Partin et al. (BJU Int June 2012) have taken the issue to a further lower level. In a study of 31 patients they reported that 100% of men with a post-RP mean nadir AccuPSA of <0.003 ng/mL were free of biochemical recurrence compared (BCR) compared to 62% of men with a PSA above that level. “Those men without evidence of BCR had a minimum of 5 years’ PSA follow-up.” The mean nadir for non-recurrence was 0.0023 ng/ml compared to 0.047 ng/mL for those with BCR. Their conclusion: “The AccuPSDA assay predicts 5-year BCR-free survival after RP.”

All articles ( see Wilson, Doherty, and Partin, above) agree that PSA doubling times in the ultrasensitive range are unreliable for supporting clinical management decisions. This was especially addressed by Carroll et al. (J Urol.2011 Oct): “Poor Agreement of Prostate Specific Antigen Doubling Time Calculated Using Ultrasensitive Versus Standard Prostate Specific Antigen Values” [i.e., PSA doubling times calculated in the range >0.2 ng/mL].

“The only safe generalization continues to be that the lower the nadir PSA, the more likely the patient will enjoy long-term BCR-free survival” ( Wilson, ibid).

What is the Clinical Utility of the Ultrasensitive PSA tests?

Clearly a post-RP PSA value above various ultra sensitive thresholds, i.e. ranging from >0.01 ng/mL to >.003 ng/mL have probability implications for biochemical recurrence in men with positive surgical margins and for the presence of residual cancer.

Furubayashi et al. (Oncol Lett. Nov 2014) addressed the implication of ultrasensitive PSA values as regards positive surgical margins.They reported a study of 239 men with one or multiple positive surgical margins. Of those whose PSA nadir was <0.008 ng/mL 93% of men with single or multiple positive margins remained free of recurrence while 46% with a higher value had a BCR. The median follow-up period was 53.8 months. The risk for recurrence was 11X for men with multiple positive margins whose PSA nadir was >0.008 ng/mL vs lower.

In Urology 1997 Oct Drs.
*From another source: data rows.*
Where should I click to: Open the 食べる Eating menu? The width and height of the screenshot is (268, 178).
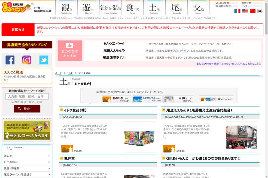(x=133, y=8)
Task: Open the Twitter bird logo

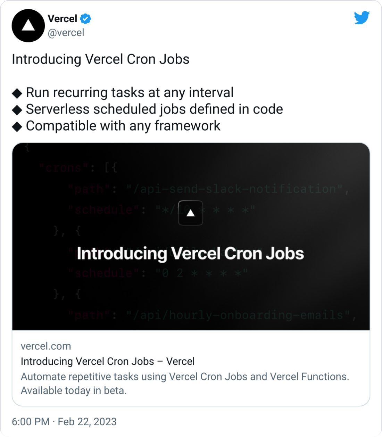Action: pos(362,18)
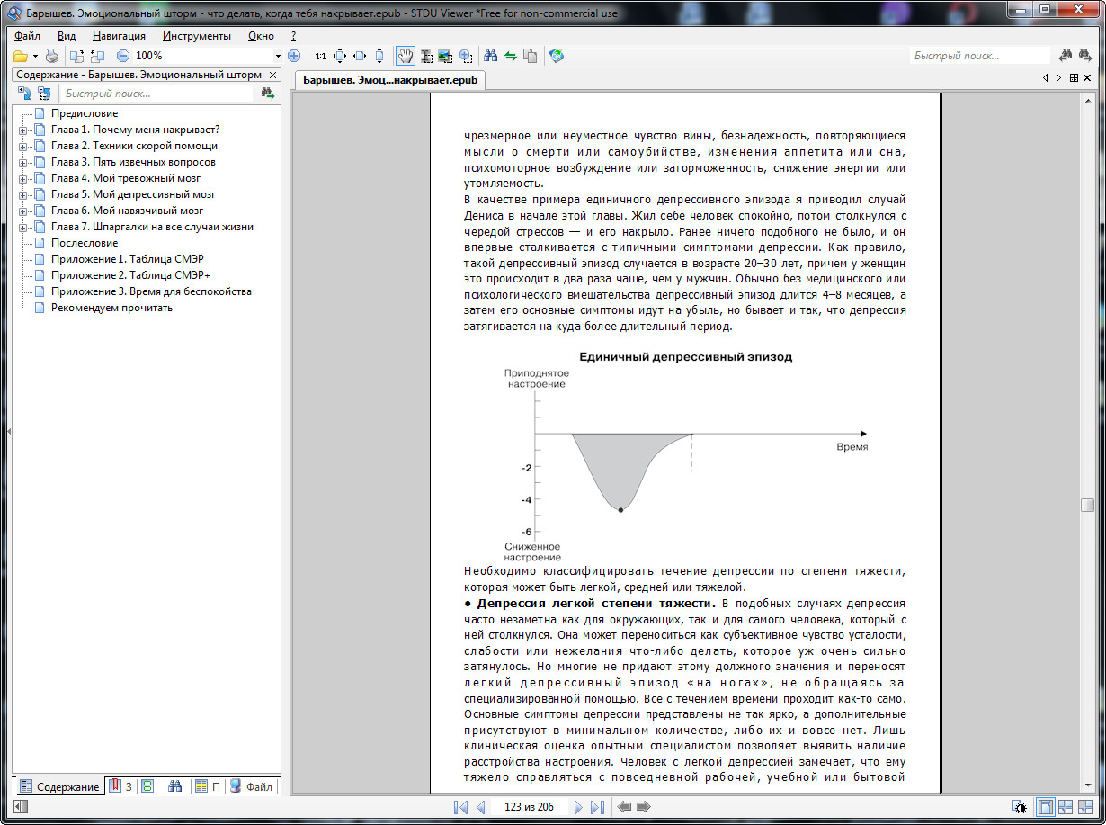Open the Инструменты menu
This screenshot has height=825, width=1106.
tap(197, 36)
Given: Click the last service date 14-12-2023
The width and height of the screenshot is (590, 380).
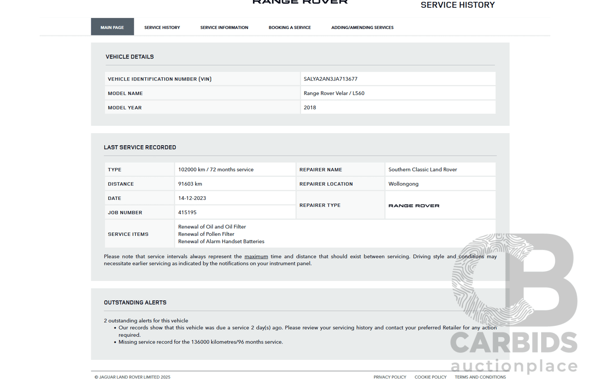Looking at the screenshot, I should pos(192,199).
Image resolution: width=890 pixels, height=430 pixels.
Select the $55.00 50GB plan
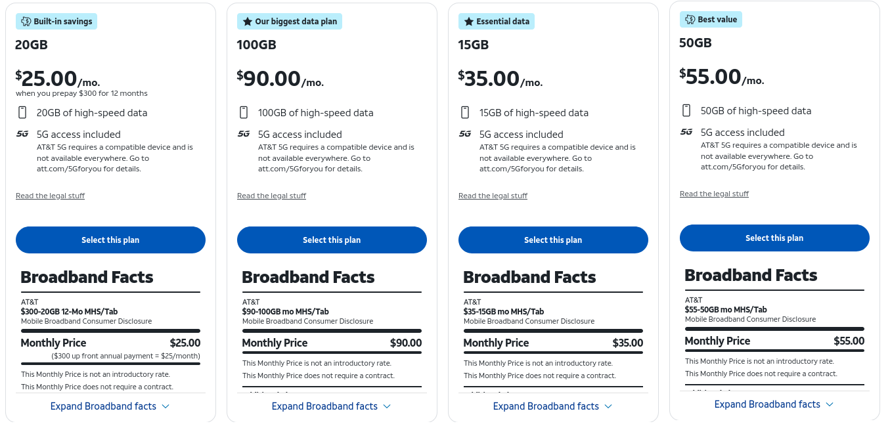[x=774, y=238]
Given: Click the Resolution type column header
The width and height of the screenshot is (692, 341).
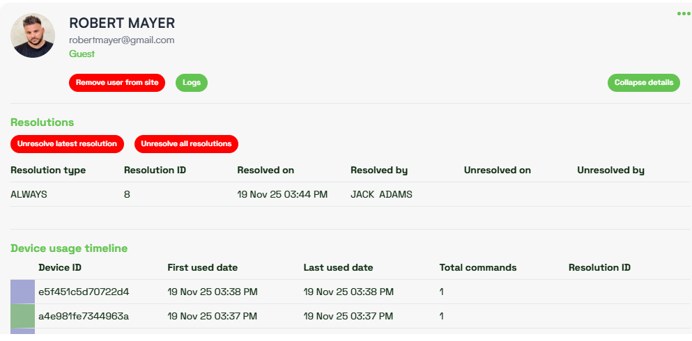Looking at the screenshot, I should tap(48, 171).
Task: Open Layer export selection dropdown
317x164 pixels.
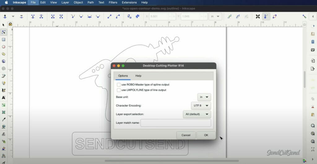Action: [x=197, y=114]
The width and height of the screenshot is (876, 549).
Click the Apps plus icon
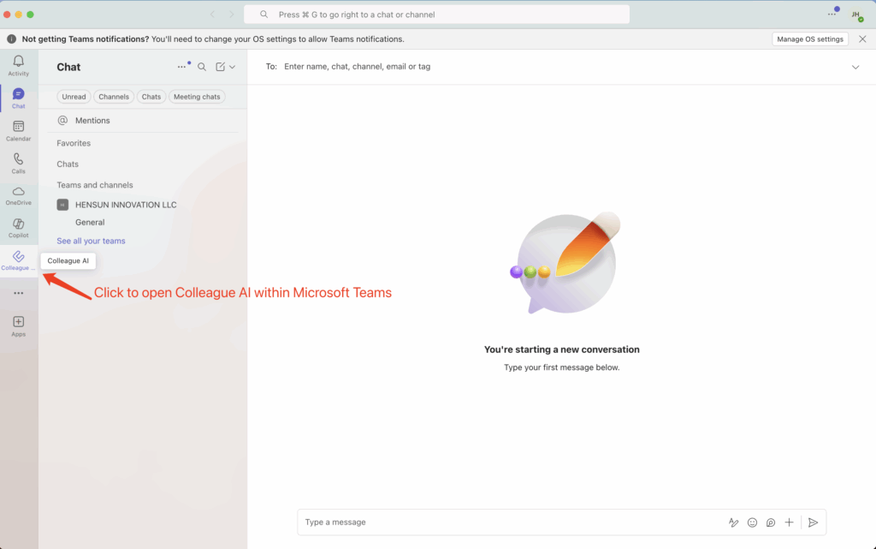click(x=18, y=322)
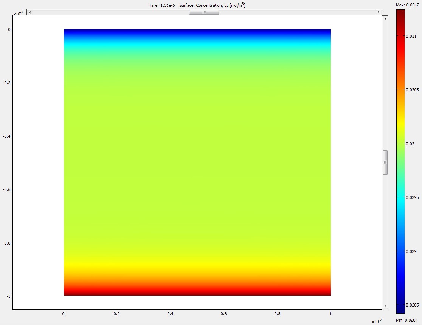Click the horizontal scrollbar thumb grip
Screen dimensions: 422x325
tap(204, 12)
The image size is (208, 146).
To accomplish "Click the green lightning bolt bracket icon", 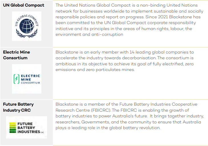I will [x=17, y=79].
Ellis, Lange et al., assayed ( with a sensitivity <0.008 ng/mL) sera from 29 men post cystoprostatectomy and compared the results with men post radical prostatectomy as controls. The surgical patients had been free of recurrent disease for 5 years. PSA levels for cystoprostatectomy patients were <0.008 ng/mL in 86.2% and <0.008 ng/mL in 96% of the ‘cured’ prostatectomy patients. These data supported the findings of Furubayashi using the same low PSA value.

Limited Practical Applications Currently Available.

The available clinical applications based on these very low ultrasensitive assays currently do not match this exquisite assay technology. Salvage radiotherapy would likely be chosen as the appropriate treatment when the prediction of recurrence is substantial. However, in their 2007 JCO study, “Predicting the Outcome of Salvage Radiation Therapy for Recurrent Prostate Cancer After Radical Prostatectomy,” Stephenson et al. supported initiating radiation treatment at PSA levels of 0.5 ng/mL or lower, a value that is 2 logs higher than ultrasensitive levels. Current practice of initiating salvage radiation therapy follows that guideline today.

It is possible to speculate that immunotherapy, which is considered best applied when the tumor burden is lowest, may become an effective modality to be prescribed for men in whom BCR is predicted based on ultrasensitive assays. But the state of the art for this modality is not nearly ready to address this task.

BOTTOM LINE: It is becoming standard to measure postoperative PSA values with the almost unbelievable sensitivity of several picograms. Clearly values in this range can provide predictive information and can be satisfying (or not) for the surgeon. PSA values above or below a stipulated value can be a source of reassurance — or anxiety, for men, especially when a value might be edging upward in picogram increments. However, the state of the oncological art is not ready to effectively accommodate these very low values. Until then, a rise in PSA above 0.01 ng/mL is the value to appropriately raise concern.